Gold Tooth is alright, but you'll almost never be able to play him, because of his incredibly high cost.


----------



## the-graven (Apr 26, 2010)

Barely any special character is underpriced, here are the ones that are underpriced in my opinion:

Teclis - Don't need explanation
Caradryan - He is just good and if you don't know him, I'll give you one piece of advice, don't throw a character in a challenge with him, "you're fucked one way or another"
Korhil - He is a beast in close combat, GW+ASF+Paired Weapon = Dead enemies
Grimgor - He is a monster, but he and his unit are a great point sink, but you got a bucket load of other cheap troops to make up for that.


----------



## Tim/Steve (Jan 25, 2009)

Have to say the only special characters I own are teclis, tyrion, caradryan and skrag... and I never use tyrion anymore (barely ever use my HE).

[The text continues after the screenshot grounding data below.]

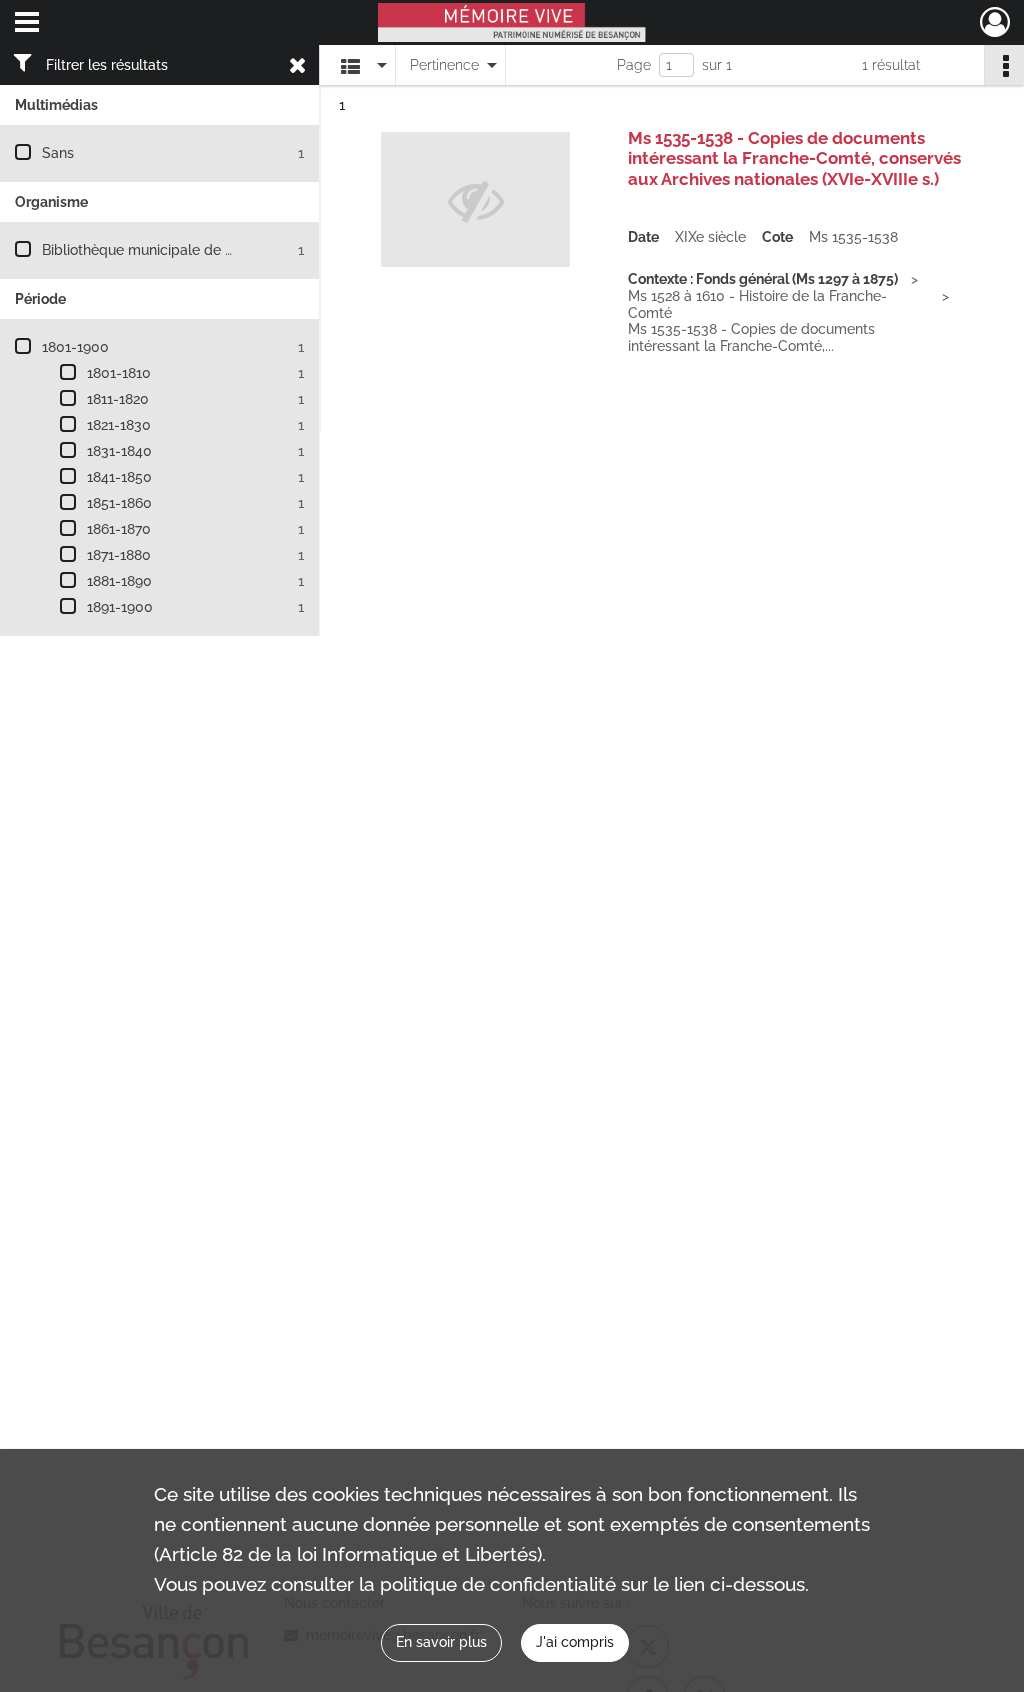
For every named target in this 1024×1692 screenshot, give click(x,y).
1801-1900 (75, 347)
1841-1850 (119, 477)
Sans (58, 153)
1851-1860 (119, 503)
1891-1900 (120, 607)
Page (634, 65)
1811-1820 (118, 399)
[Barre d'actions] (1004, 65)
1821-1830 (119, 425)
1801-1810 (119, 373)
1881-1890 (119, 581)
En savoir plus (441, 1642)
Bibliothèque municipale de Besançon (165, 250)
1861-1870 (119, 529)
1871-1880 (119, 555)
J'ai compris (575, 1642)
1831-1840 (119, 451)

Skrag is actually undercosted- he can be taken without a tyrant and although is double the cost of a s'master he doesn't need a tyrant to be taken (so is a cheaper way of getting a lv4 mage). He is basically awesome as well- can take on almost anyone in the game and as soon as he causes a wound in combat (hello bull charge) gets returned to full wounds and gets regen (that can't be dispelled- its so damn easy to stop trollguts ever being helpful).

He was slightly better in the old rules where you couldn't ever take a s'master at under 3k points and toothcracker meant skrag became T7, so S3 units couldn't touch him (lol) but he's still nasty. A little irritating that he's on a 50mm wide base though- he can't go into units, he must sit at their side if he joins, so doesn't count for ranks and can't get S bonuses to his bull charge.


On the other end of the spectrum Gresus Goldtooth is at least 2* overcosted... halve his points and I might start to think about taking him as a bit of a joke but he would still be rubbish for his points: auto rally for everyone he can see (unless you leave him in a corner thats almost no-one), M4 so he slows down your unit and about as good in combat as a tyrant with the tenderiser... and feth all saves (ok a 4++ against shooting, but then he should be in a unit).

Although I would mention the 2 sisters: IMO the best WE SC in 7th is now almost totally redundant. Their survivability was why they were useful.. but now 1 cannonball and everyone's dead... just about the fastest way of blowing 500+ points: give me a highborn or a ancient over them everytime (at least the ancient has a ward save vs most cannons).


----------



## BattleBrotherDithrick (Dec 20, 2009)

Special Characters for Special Prices!


----------